■ **Requirements**
Present everything from the line containing "Select the Invoicing tab" down to the line containing "This screenshot has width=670, height=507.", both included, as a numbered list, omitting any blank lines.

■ **Listed entries**
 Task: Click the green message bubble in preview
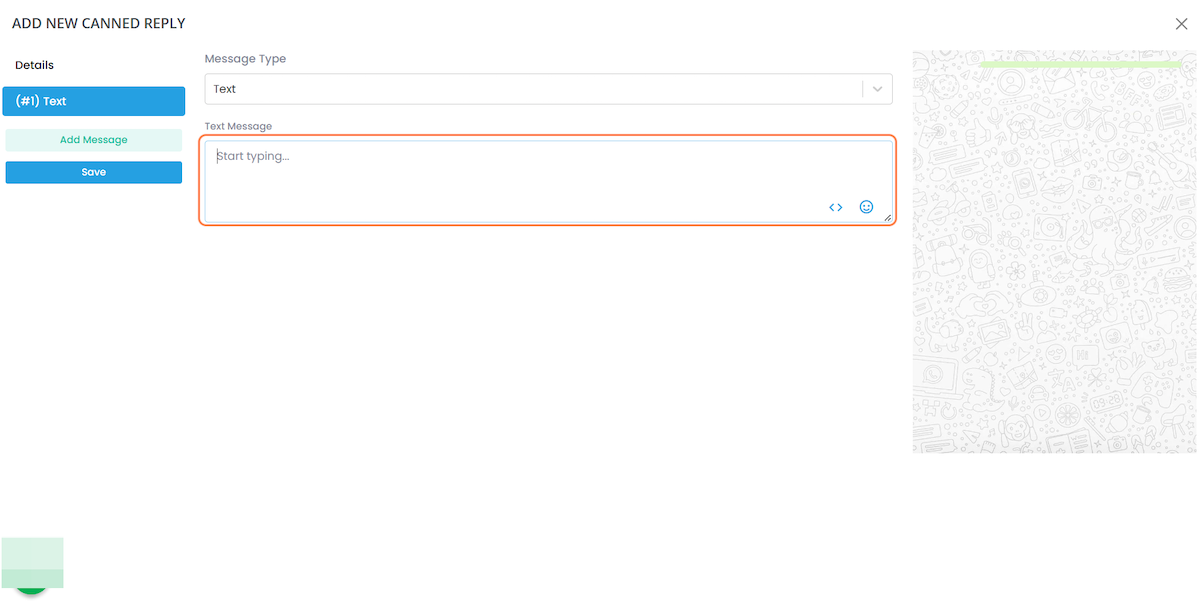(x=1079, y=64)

==

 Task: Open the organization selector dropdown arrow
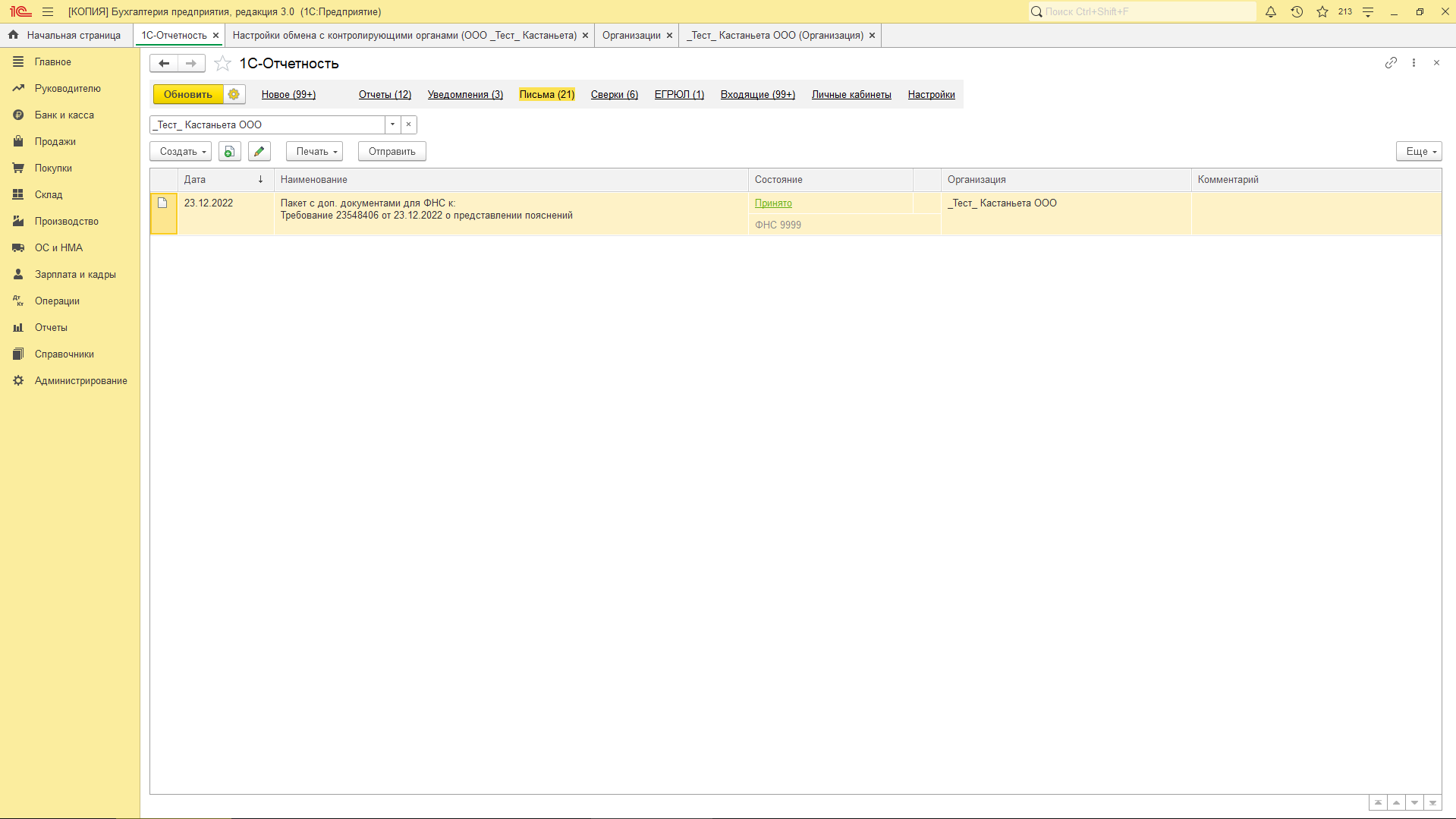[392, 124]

* * *

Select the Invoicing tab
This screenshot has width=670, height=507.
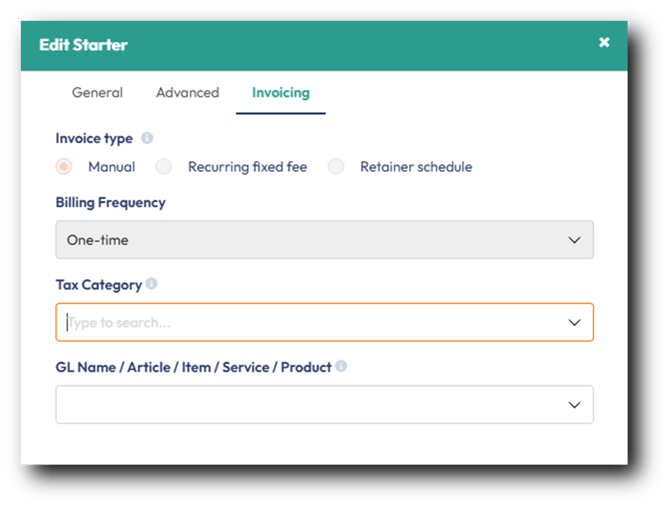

■ **Problem solution**
1. Select the Invoicing tab
2. This screenshot has width=670, height=507.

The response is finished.